*What is required:* Copy the material below word for word, beginning at the line that contains "Open DCI Kenya" and stopping after the line that contains "[x=1132, y=612]".

*Excerpted records:*
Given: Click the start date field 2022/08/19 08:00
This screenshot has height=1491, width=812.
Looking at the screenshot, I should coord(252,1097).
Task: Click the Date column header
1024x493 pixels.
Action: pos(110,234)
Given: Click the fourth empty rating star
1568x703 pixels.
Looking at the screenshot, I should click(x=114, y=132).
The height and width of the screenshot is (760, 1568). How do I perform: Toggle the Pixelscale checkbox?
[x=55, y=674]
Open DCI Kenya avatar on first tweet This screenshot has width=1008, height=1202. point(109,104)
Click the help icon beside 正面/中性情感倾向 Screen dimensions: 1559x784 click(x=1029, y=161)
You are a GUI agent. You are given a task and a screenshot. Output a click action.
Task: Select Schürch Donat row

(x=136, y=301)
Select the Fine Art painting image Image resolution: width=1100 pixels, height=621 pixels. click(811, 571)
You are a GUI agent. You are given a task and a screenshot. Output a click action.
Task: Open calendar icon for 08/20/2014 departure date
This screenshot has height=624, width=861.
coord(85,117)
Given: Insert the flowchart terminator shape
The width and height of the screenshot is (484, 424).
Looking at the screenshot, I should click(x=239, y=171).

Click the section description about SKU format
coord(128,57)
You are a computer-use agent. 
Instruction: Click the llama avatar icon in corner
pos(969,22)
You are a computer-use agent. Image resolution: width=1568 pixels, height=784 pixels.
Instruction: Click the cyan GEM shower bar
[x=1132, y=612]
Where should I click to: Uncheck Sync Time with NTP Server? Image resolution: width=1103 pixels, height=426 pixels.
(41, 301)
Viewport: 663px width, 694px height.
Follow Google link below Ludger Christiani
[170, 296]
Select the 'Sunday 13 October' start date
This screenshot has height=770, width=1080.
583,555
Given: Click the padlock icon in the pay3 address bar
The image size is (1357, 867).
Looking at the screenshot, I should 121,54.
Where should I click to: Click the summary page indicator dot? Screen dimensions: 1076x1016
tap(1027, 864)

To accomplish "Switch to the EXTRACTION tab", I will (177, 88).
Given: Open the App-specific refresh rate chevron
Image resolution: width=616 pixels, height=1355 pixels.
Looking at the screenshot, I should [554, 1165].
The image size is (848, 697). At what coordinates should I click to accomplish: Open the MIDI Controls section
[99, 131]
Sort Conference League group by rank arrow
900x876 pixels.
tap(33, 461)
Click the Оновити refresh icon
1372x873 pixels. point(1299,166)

*Result of the task:*
Open DCI Kenya avatar on first tweet This screenshot has width=1008, height=1202. point(109,104)
Click the help icon beside 正面/中性情感倾向 Screen dimensions: 1559x784 click(x=1029, y=161)
You are a GUI agent. You are given a task and a screenshot. Output a click action.
Task: Select Schürch Donat row

(x=136, y=301)
Select the Fine Art painting image Image resolution: width=1100 pixels, height=621 pixels. click(811, 571)
You are a GUI agent. You are given a task and a screenshot. Output a click action.
Task: Open calendar icon for 08/20/2014 departure date
This screenshot has height=624, width=861.
coord(85,117)
Given: Insert the flowchart terminator shape
The width and height of the screenshot is (484, 424).
Looking at the screenshot, I should click(x=239, y=171).

Click the section description about SKU format
coord(128,57)
You are a computer-use agent. 
Instruction: Click the llama avatar icon in corner
pos(969,22)
You are a computer-use agent. Image resolution: width=1568 pixels, height=784 pixels.
Instruction: Click the cyan GEM shower bar
[x=1132, y=612]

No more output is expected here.